• [Task to complete]
Only the lines from the "This screenshot has height=1024, width=713." line through the last line of the material below belong in the answer, reproduced exactly and with no pictures.

(Beginning of Data)

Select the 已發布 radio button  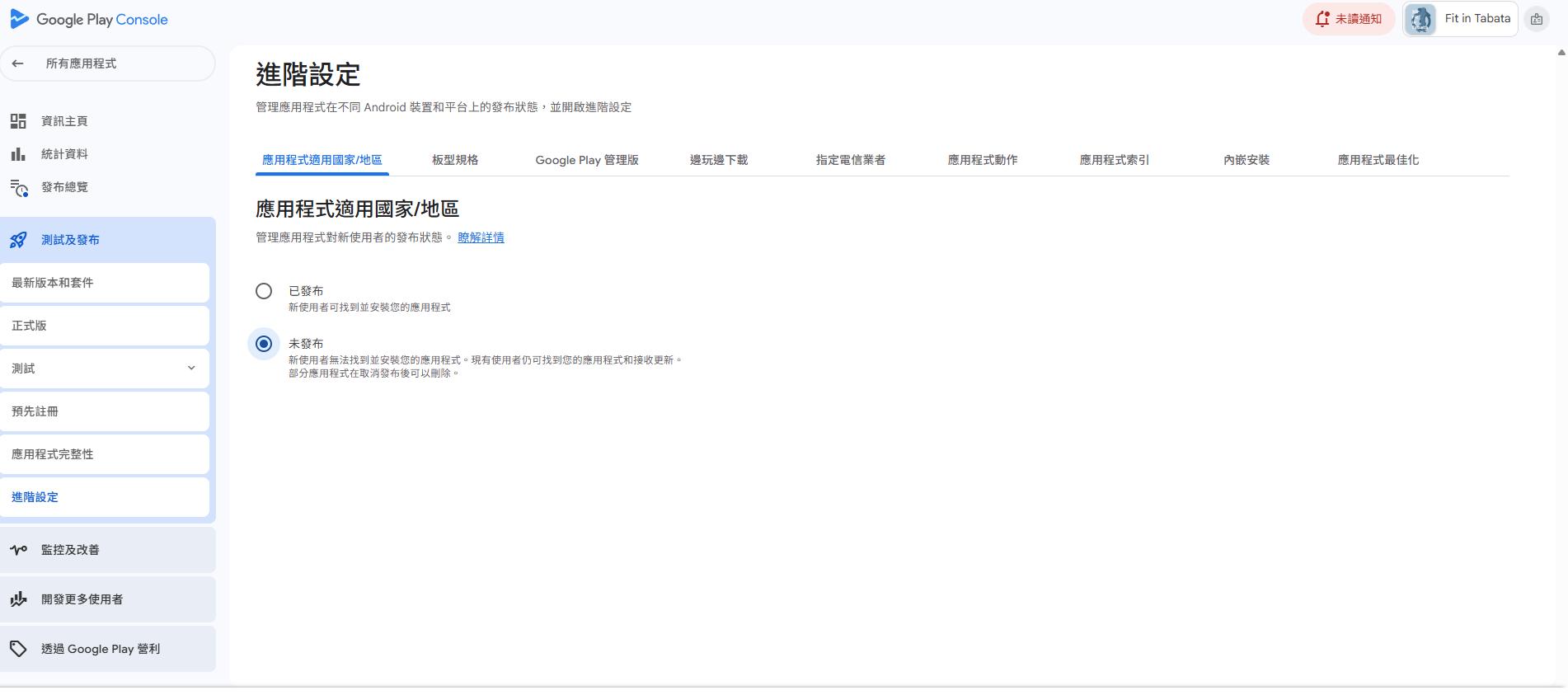pyautogui.click(x=264, y=291)
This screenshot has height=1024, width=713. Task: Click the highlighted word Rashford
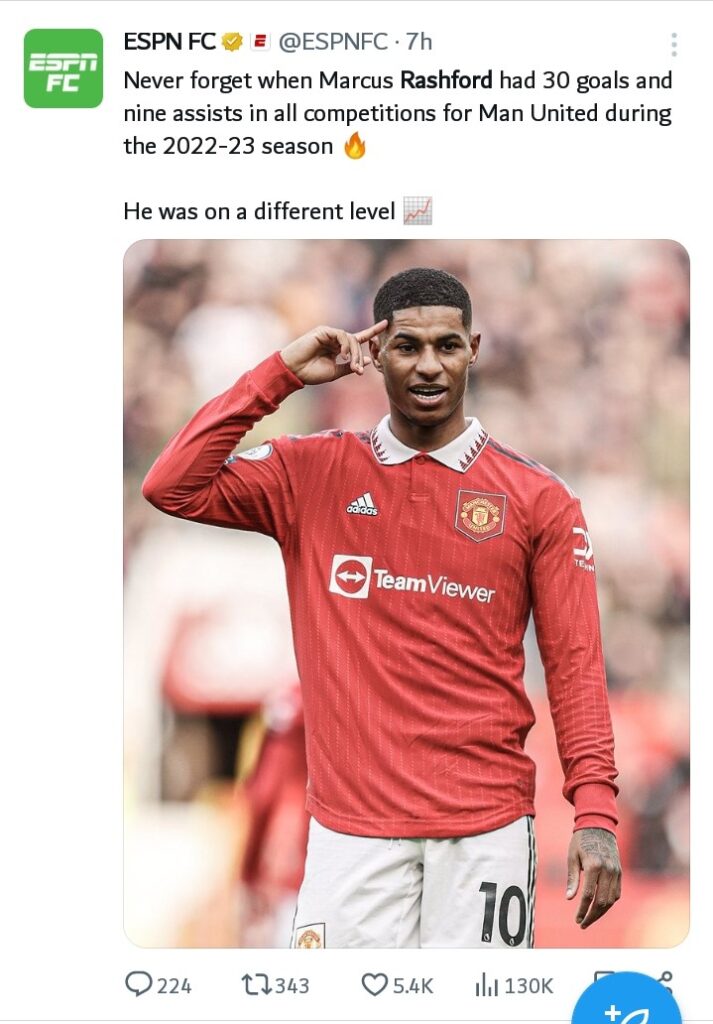coord(446,80)
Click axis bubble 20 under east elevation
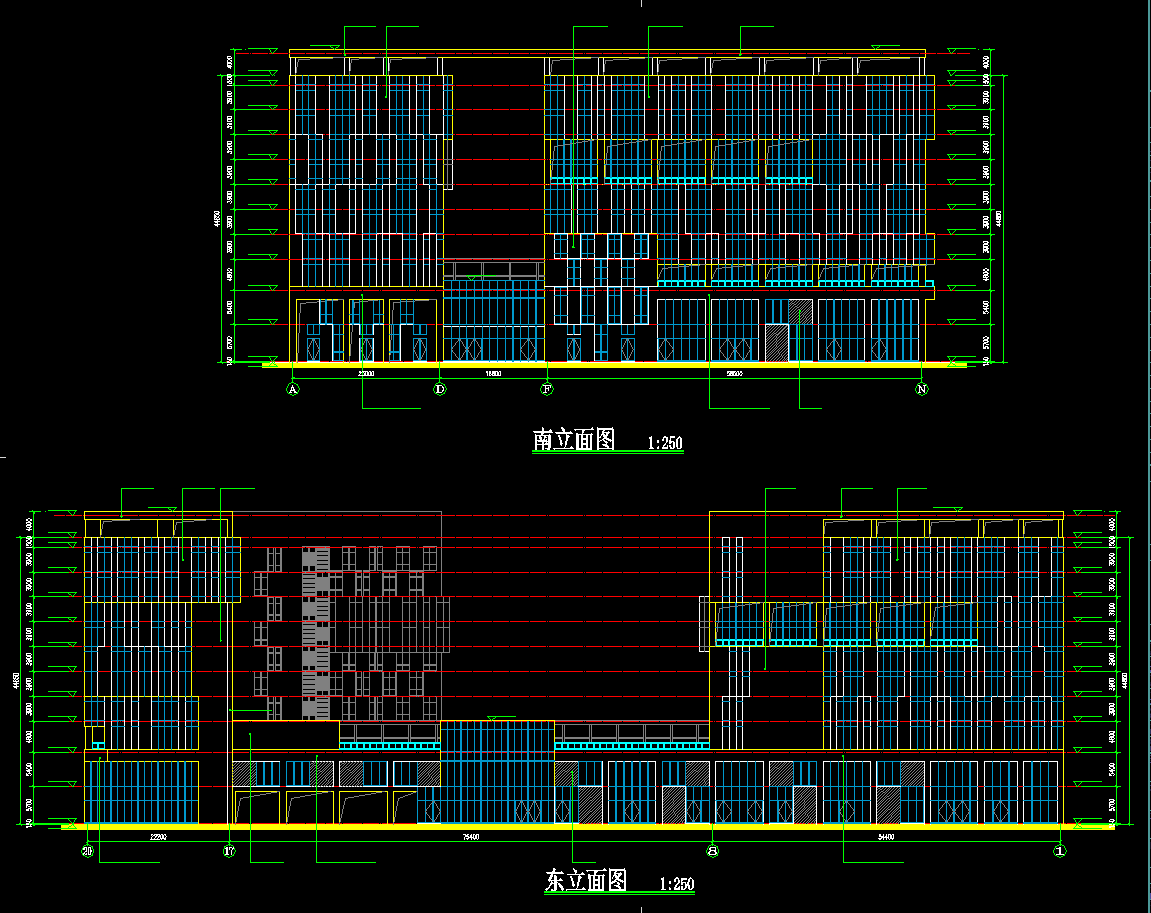This screenshot has height=913, width=1151. pos(88,852)
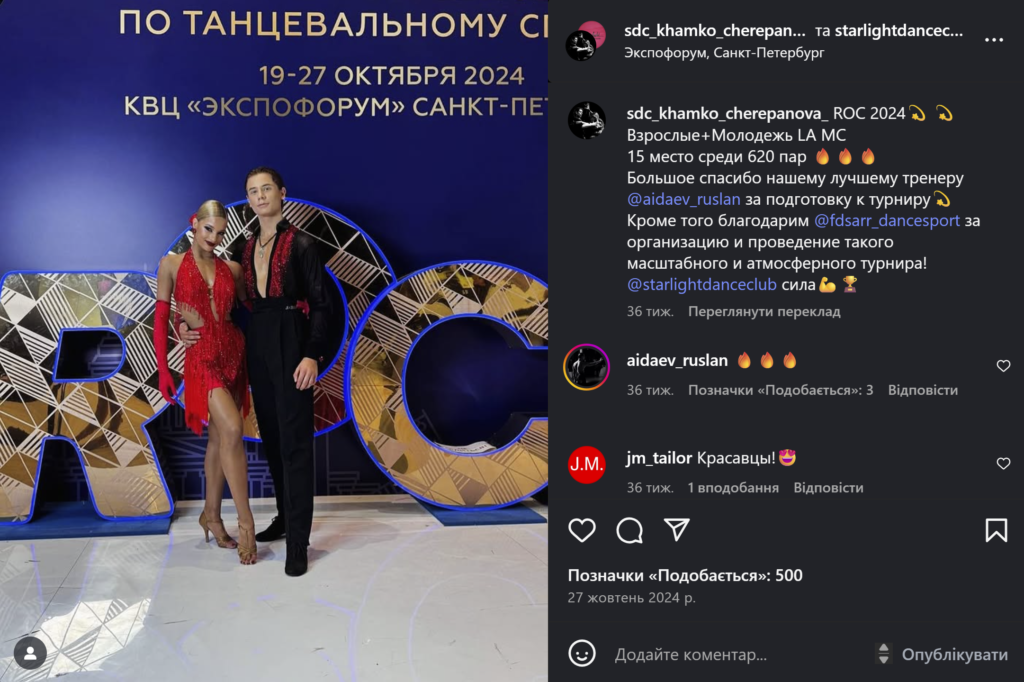Save post with bookmark icon
This screenshot has height=682, width=1024.
tap(996, 530)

(End of Data)

• [Answer area]
This screenshot has height=1024, width=713. Task: Click the highlighted word Rashford
coord(446,80)
Click axis bubble 20 under east elevation
This screenshot has height=913, width=1151. pos(88,852)
Save post with bookmark icon
This screenshot has height=682, width=1024.
tap(996, 530)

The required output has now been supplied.